Optimization question

Update. Fixed bugs. New data:

Here still is a bug with separable convolution with single channel shapeInfo Mismatched shape: [2, 186624,256, 1,186624, 8192,1,102] Shape requested: : {186624, 1} got exception Op [sconv2d] execution failed.

But here is new results. Single channel, batch size 256.

#### Single channel ####
004 382 ms ___ Layer normal (?) 3D convolution shape [256, 1, 1, 28, 28]
000 195 ms ___ Layer normal channelwise cnn2d 1 channel shape [256, 1, 28, 28]
000 183 ms ___ Layer normal channelwise with single channel test cnn2d 1 channel shape [256, 1, 28, 28]
005 585 ms ___ Layer normal convolution shape [256, 1, 28, 28]
004 476 ms ___ Layer simulated channelwise (?) cnn3d 1 channel shape [256, 1, 1, 28, 28]
005 509 ms ___ Layer simulated channelwise cnn2d 1 channel shape [256, 1, 28, 28]
004 448 ms ___ Layer simulated inverted channelwise (?) cnn3d 1 channel shape [256, 1, 1, 28, 28]

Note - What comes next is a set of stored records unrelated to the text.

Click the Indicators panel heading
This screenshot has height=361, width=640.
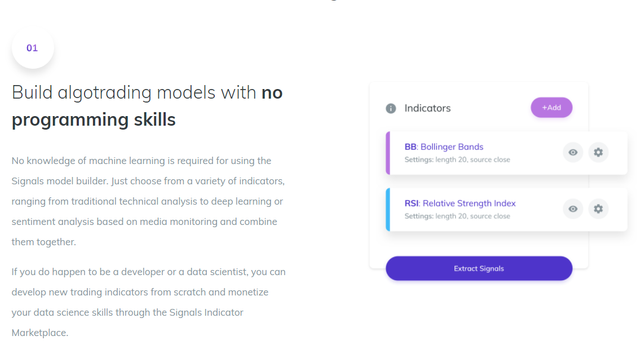click(427, 108)
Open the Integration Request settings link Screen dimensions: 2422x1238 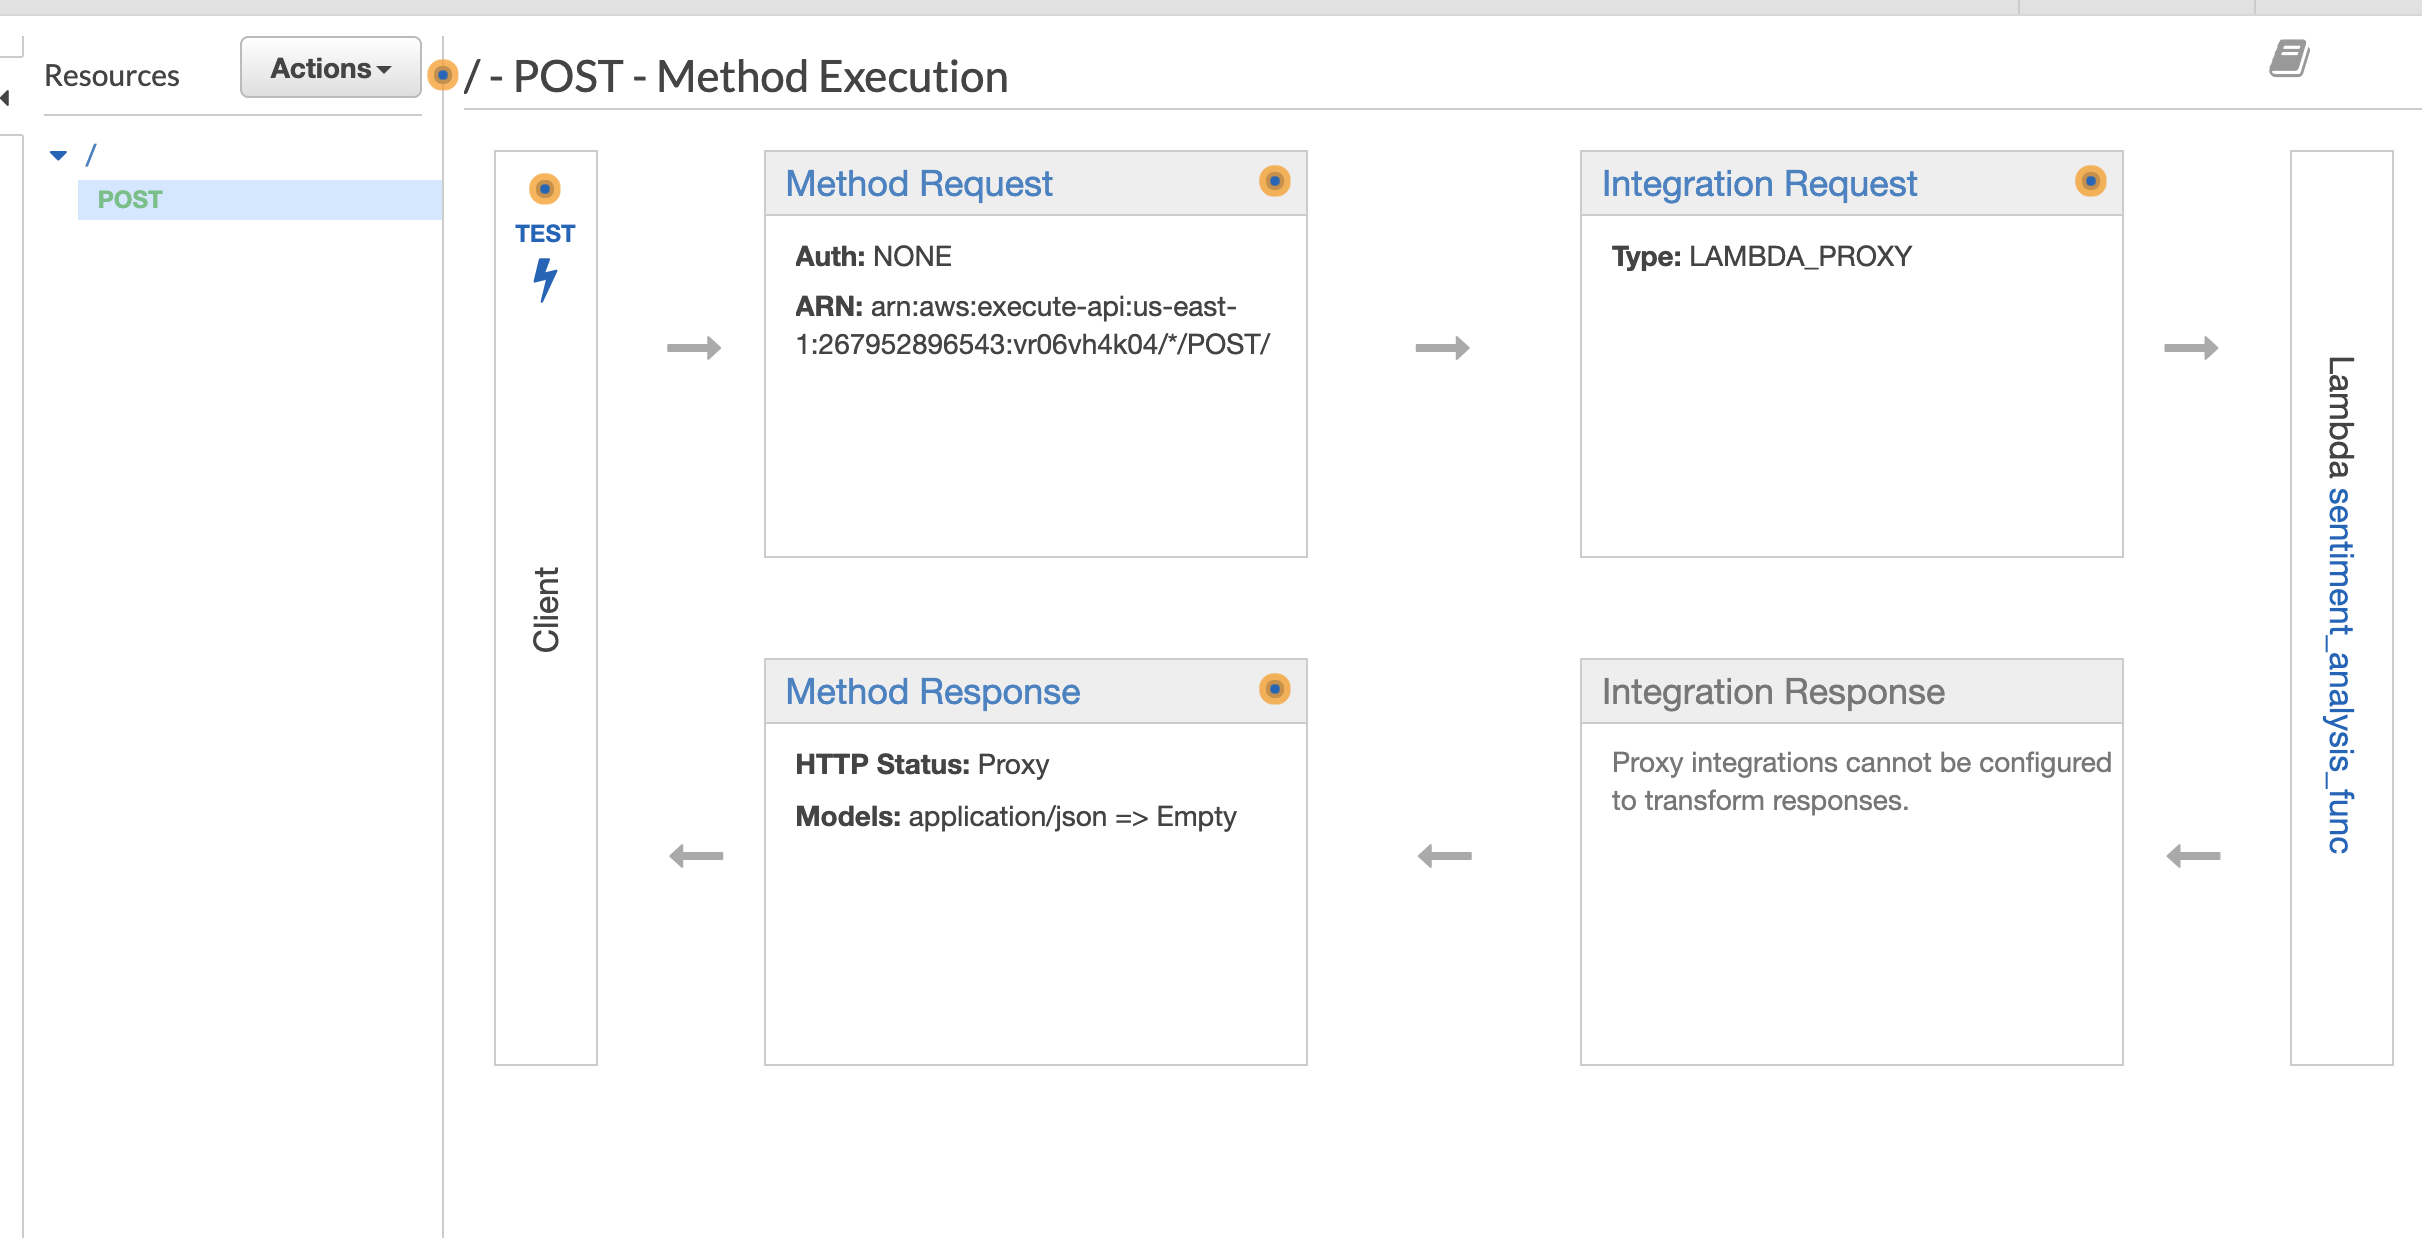pos(1758,184)
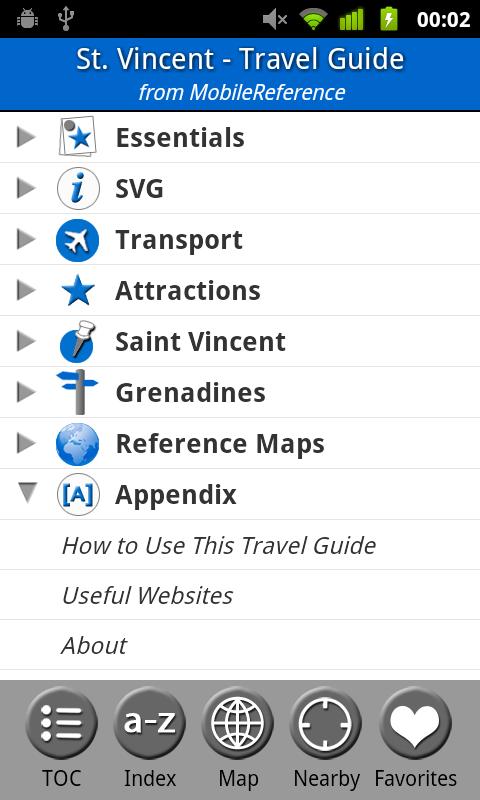Tap the signpost Grenadines icon
The height and width of the screenshot is (800, 480).
pos(78,391)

Normal cnn2d took 5.6 sec, ones which are better optimized for that took 0.2 sec. It is about 30 times difference. LeNetMNISTReLu.java and many convolutional neural networks run with 1 or 3 first layers. Running them on cnn3d may utilize 1/30 of possible speed or even less.

Conclusion: It is possible to run low batch (real time), or single batch (first cnn layer) with optimized level. It is possible to do calculations faster upto 30 times and probably more by tuning. I can’t imagine that neural networks I made their first layer can work 30 times slower than optimized one. I might be wrong if I miss matrix multiplication algorithm, but it is PREFER_FASTEST. DepthwiseConvolution2D is good for single channel, ConvolutionLayer3D is good for single batch. For balanced batch size and channels size will be good separable, and cnn3d. Don’t know why, but cnn2d don’t offer such performance and cnn3d is better for cnn2d calculations too.

Please check if I am wrong or not here. I’m tired cannot focus much. Bug fixing took me a lot of focus.